Chiming Bells and Mysteries

13. February 2012.

Pärt and Mozart performed by the Estonian National Symphony Orchestra (ERSO) and the Philharmonic Chamber Choir at the Estonia Concert Hall on February 10 made for a sublime experience.

ERSO’s program of music last Friday night took concertgoers from the prosaic monotony of our everyday lives to special, transcendent realms. I’m not just saying this; it really happened. And it happened because the music that was performed was uniquely deep and the stuff of genius.

The first half of the concert was two pieces from Estonia’s most famous son, Arvo Pärt. Whenever Pärt’s music is performed you can expect to be transported, forget your physical self, and move into worlds of perfect form and divine consonance.

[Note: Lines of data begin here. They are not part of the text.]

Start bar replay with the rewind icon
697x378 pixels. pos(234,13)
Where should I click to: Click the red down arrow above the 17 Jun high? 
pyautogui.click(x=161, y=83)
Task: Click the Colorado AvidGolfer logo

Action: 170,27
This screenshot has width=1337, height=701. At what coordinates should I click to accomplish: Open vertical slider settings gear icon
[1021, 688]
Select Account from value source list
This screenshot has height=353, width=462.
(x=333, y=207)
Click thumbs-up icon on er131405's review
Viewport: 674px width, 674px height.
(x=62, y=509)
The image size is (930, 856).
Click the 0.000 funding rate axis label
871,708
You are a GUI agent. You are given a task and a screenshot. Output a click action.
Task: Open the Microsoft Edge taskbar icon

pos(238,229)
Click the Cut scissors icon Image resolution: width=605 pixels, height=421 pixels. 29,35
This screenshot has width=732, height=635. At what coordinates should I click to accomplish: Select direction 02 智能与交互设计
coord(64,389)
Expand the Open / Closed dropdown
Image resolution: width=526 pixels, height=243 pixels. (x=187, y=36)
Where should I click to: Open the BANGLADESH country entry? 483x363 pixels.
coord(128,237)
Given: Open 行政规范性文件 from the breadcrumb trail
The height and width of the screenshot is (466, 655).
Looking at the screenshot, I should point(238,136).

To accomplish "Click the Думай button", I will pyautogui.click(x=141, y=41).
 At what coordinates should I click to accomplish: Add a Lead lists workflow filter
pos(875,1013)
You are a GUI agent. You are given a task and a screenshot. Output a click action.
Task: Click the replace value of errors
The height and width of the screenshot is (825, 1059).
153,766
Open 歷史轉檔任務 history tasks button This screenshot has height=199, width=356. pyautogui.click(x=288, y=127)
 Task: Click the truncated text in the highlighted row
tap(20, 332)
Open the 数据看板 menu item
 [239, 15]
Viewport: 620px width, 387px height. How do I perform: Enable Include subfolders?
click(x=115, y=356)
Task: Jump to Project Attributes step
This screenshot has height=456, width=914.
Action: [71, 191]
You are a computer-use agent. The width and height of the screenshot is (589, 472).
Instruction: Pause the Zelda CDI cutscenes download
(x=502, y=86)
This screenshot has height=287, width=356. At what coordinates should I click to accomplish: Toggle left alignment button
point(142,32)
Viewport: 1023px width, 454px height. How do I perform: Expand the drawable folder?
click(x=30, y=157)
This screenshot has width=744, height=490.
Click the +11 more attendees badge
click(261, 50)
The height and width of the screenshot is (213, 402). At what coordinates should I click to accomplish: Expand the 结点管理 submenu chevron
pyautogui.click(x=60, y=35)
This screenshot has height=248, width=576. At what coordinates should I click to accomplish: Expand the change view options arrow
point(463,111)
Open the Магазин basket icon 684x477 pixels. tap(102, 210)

What takes listeners away is Pärt’s compositional technique, the famous tintinnabuli (Latin for ‘bells’). Invented and developed by Pärt in the 1970’s, tintinnabuli was the musical space that he was looking for in what had been found to be to the dead-end of modern composition. He arrived there by looking back at medieval and Renaissance music and especially Gregorian chant. Using ressourcement, he returned to the musical past as a creative wellspring in the sense of discovering hidden possibilities and roads not taken.

Here in the bedrock of early music he plied the irreducible. The music he created was stripped of all superfluity. It became mathematical in its simple beauty using the building blocks of music as modes of expression in themselves. His method takes notes of melody and pairs them with a harmonizing chord. Pärt’s soundscape has been compared to Pythagorean geometry, but from this world of narrowed musical space emerges, rather miraculously, something very spiritual.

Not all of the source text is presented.